I turn it so Erin can see too and point to the image. “No wells.”

“Maybe they drilled after this was shot,” she says, looking at the screen.

“Rosalie said it was Haynesville, though. Haynesville happened in 2008.”

“So how does Grey Wolf connect to the Adairs?” Erin says.

“Heather Hadwick,” I say. “What if she’s sending the checks through her husband’s company?”

“What kind of woman would let Johnny stay in prison and think paying his sister could cleanse her conscience?” Erin says.

“A very wealthy and very troubled one.”

“If she was paying the Adairs with Grey Wolf funds, that’s not going to be good for that company,” Erin says. “Pretty risky of her.”

“Wouldn’t be that risky to the Heather I remember.”

“Did Rosalie Adair have beef with Crowley?” Erin says.

“Possibly,” I say, thinking of the fight Summer and Kat mentioned overhearing. “But what I heard is hearsay. It would need to be verified.”

“Who else could have had an issue with him?”

“Maybe whoever that pregnancy test belonged to,” I say. Meadow had written in her diary that Heather had climbed in her bed and whispered she knew everything. Is this the everything Heather knew? That one of her classmates was pregnant?

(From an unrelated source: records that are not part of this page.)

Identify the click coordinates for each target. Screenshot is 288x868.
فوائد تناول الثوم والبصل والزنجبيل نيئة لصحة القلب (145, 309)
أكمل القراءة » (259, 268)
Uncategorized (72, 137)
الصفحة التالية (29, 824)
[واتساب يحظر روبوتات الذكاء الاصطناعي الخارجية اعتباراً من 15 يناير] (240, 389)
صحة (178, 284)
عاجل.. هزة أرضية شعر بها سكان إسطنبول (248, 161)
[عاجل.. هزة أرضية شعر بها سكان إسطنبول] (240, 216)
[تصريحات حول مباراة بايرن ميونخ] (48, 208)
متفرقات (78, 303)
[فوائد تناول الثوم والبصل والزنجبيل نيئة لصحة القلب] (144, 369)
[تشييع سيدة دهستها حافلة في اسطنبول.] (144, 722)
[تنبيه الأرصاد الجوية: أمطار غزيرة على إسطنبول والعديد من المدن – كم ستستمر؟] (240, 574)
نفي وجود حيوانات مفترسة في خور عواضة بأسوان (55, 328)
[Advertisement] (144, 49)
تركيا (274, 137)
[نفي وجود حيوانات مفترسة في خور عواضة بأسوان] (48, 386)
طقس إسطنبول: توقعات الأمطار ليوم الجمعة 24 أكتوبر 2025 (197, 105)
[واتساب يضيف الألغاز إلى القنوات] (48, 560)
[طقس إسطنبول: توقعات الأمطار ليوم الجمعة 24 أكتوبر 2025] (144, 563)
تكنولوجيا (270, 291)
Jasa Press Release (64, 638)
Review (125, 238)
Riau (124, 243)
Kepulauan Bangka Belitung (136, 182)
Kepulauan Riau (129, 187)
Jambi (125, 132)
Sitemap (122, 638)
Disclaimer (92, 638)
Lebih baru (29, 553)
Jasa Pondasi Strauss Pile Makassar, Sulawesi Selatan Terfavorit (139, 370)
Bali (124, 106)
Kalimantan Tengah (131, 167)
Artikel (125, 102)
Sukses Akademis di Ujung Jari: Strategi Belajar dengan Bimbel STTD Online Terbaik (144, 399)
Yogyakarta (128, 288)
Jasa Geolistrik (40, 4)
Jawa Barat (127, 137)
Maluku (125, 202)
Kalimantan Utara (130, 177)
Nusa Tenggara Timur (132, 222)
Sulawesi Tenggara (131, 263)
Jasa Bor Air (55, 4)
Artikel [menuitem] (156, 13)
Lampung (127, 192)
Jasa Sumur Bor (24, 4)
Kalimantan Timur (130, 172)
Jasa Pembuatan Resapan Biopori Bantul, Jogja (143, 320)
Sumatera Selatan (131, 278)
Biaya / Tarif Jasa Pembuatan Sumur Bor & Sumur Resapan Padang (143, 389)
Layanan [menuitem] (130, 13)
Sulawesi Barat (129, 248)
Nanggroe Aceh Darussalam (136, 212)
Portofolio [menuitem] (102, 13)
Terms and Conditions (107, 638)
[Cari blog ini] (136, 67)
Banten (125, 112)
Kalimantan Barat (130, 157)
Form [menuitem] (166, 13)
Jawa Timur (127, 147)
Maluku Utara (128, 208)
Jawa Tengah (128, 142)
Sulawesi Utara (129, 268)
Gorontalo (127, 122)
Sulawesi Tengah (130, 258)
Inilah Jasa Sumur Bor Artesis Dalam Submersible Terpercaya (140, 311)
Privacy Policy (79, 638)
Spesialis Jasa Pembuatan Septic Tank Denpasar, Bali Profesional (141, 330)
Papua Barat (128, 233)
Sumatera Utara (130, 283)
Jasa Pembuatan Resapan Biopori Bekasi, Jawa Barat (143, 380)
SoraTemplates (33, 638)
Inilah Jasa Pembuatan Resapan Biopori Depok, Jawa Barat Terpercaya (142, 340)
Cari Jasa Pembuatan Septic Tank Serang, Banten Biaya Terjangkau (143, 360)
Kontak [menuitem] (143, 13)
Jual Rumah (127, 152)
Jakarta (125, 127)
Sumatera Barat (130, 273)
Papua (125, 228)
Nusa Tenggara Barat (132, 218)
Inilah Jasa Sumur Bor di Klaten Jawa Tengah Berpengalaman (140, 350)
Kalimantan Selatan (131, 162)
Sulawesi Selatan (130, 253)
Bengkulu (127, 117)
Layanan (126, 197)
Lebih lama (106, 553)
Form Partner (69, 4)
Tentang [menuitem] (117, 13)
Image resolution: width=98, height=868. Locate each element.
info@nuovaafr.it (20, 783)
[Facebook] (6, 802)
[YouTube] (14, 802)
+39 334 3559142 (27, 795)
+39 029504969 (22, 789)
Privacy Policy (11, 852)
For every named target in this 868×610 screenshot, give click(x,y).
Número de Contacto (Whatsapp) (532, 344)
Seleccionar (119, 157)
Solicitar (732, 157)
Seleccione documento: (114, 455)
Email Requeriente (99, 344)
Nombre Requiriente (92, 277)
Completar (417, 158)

Carl frowns. “I will celebrate that man’s death if that turns out to be the case.”

I know he’s thinking about his daughters, and I have no doubt he would do whatever it took to protect them. The thought that a young girl wasn’t protected will eat at him. It eats at me too. It scratches at something that makes me ask, How did I miss this? If Crowley was a predator, why was I spared? I want to believe if he had tried anything with me, I would have fought like hell and told someone and had him arrested. But that is the thought of a woman who has clawed her way to the top of her profession. A child, even a teenager, doesn’t think like that. They guard and bury and let shame make decisions for them.

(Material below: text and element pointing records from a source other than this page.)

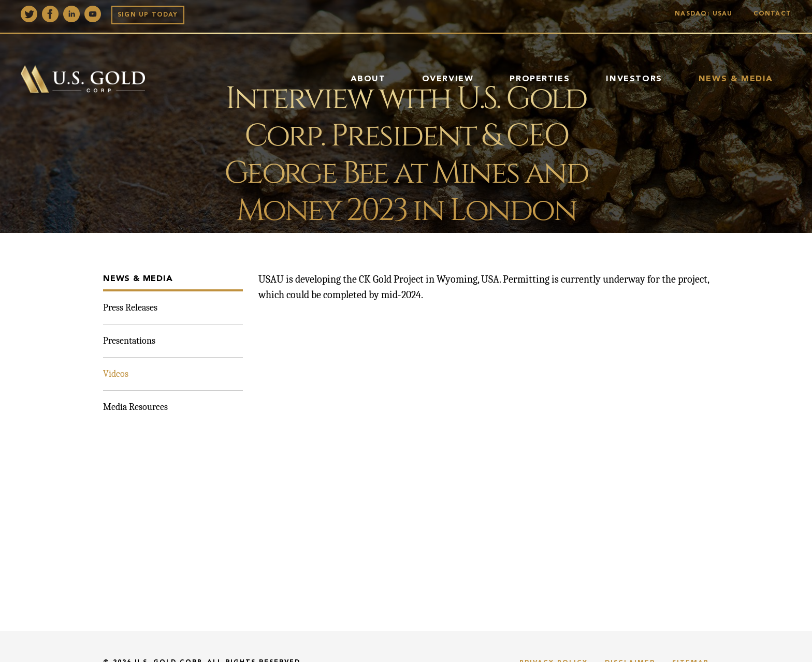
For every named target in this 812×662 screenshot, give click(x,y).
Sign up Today (148, 15)
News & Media (736, 79)
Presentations (129, 341)
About (368, 79)
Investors (634, 79)
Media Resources (135, 407)
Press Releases (130, 307)
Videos (115, 374)
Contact (772, 14)
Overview (448, 79)
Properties (540, 79)
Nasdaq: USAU (706, 14)
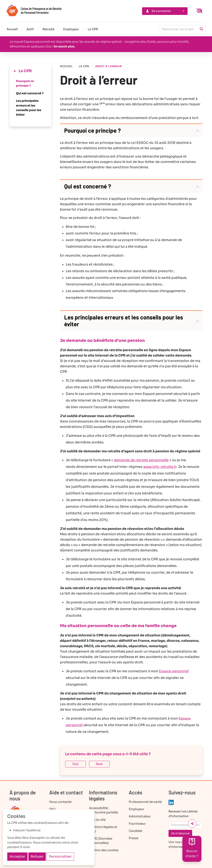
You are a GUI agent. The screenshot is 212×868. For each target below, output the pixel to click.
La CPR (93, 29)
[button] (131, 130)
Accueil (12, 29)
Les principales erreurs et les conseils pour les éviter (28, 107)
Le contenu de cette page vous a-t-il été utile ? (108, 754)
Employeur (71, 29)
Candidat (136, 831)
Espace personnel (174, 671)
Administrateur (140, 816)
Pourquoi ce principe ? (25, 83)
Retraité (48, 29)
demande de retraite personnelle (141, 460)
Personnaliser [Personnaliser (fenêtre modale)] (60, 856)
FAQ (52, 809)
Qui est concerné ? (30, 93)
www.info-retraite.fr (160, 467)
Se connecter (158, 11)
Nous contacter (60, 802)
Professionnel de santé (145, 802)
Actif (30, 29)
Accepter (17, 856)
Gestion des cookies (104, 850)
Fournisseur (137, 824)
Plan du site (97, 819)
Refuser (37, 856)
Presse (134, 838)
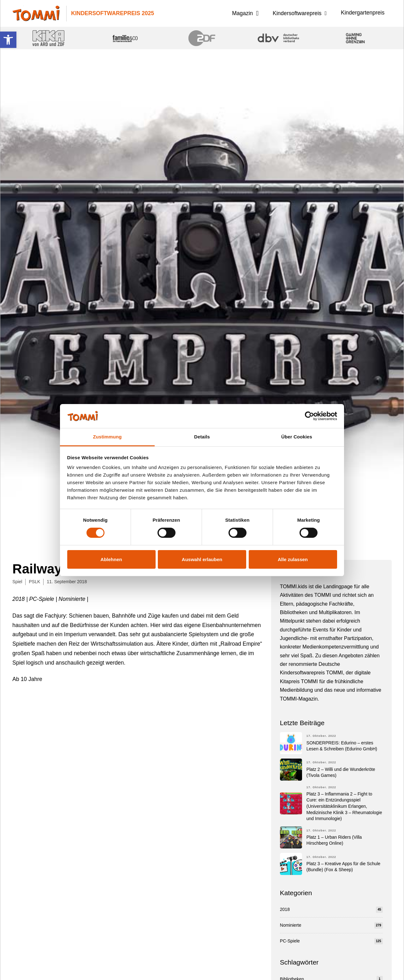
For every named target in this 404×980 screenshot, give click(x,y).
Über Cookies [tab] (297, 437)
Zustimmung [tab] (107, 437)
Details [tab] (202, 437)
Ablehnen (111, 559)
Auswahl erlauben (202, 559)
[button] (8, 40)
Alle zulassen (292, 559)
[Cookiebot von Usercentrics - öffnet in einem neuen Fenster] (309, 416)
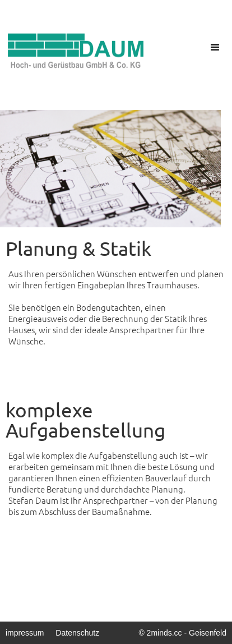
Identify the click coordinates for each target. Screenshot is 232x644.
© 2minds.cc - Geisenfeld (182, 633)
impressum (25, 633)
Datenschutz (77, 633)
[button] (215, 48)
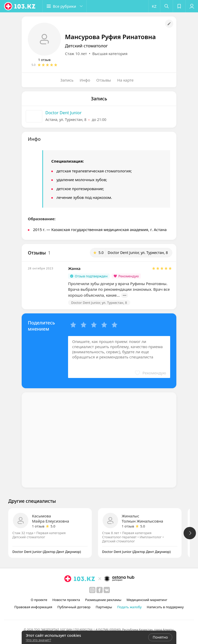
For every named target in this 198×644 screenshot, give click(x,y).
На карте (125, 80)
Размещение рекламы (103, 600)
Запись (67, 80)
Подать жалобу (129, 607)
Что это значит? (38, 640)
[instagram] (92, 590)
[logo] (20, 6)
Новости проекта (66, 600)
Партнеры (104, 607)
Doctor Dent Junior (63, 113)
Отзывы (104, 80)
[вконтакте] (107, 590)
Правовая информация (33, 607)
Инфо (85, 80)
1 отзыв (44, 60)
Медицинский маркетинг (147, 600)
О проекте (39, 600)
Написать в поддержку (165, 607)
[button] (64, 6)
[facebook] (100, 590)
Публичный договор (74, 607)
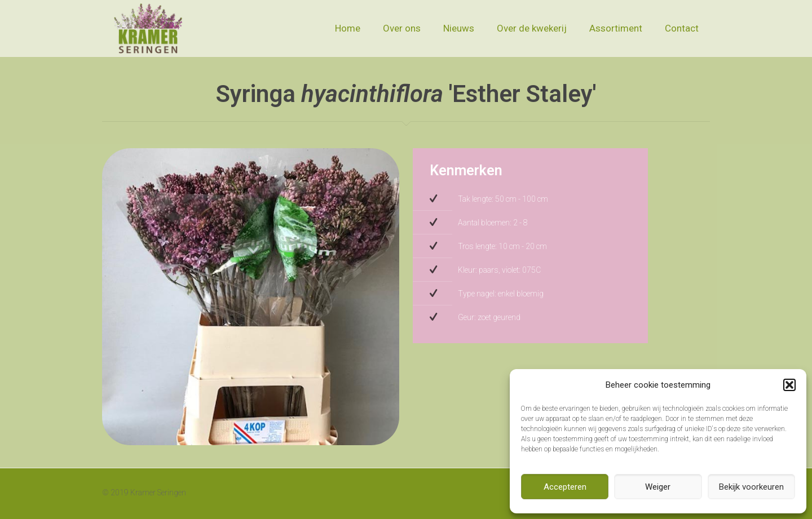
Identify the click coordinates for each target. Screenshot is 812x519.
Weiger (657, 487)
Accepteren (565, 487)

“Let’s go through who else was there during the Thanksgiving break. The police have narrowed down the window for his death to that week. No way his body would have been under the gravel if it had happened later. So he came back to the school for something. My guess is he came back that week, thinking it would be empty.”

I nod. “I agree. But it wasn’t empty.”

“Barbara O’Connor is in memory care at a local retirement home,” Erin says. “She’s not going to be much help. But she was promoted after he left, correct?”

I nod again.

“So if she’d already been promoted,” Erin says, “I’m not sure what her motive would have been.” She opens her phone and scrolls a moment then looks back up. “Martha Lee?”

“I don’t see it,” I say.

Erin nods. “So we’ve got Barbara, Martha, Johnny, Katrina, Summer, Heather, and you. And I keep going back to Heather. If she killed Crowley, it would have been a strong enough reason for her to run and stay gone.”

“Has Mulholland given you any details on Laura Sanders and her death?”

“Water in the lungs,” Erin says. “So Laura went into the ocean alive.” She shrugs. “Could be suicide.”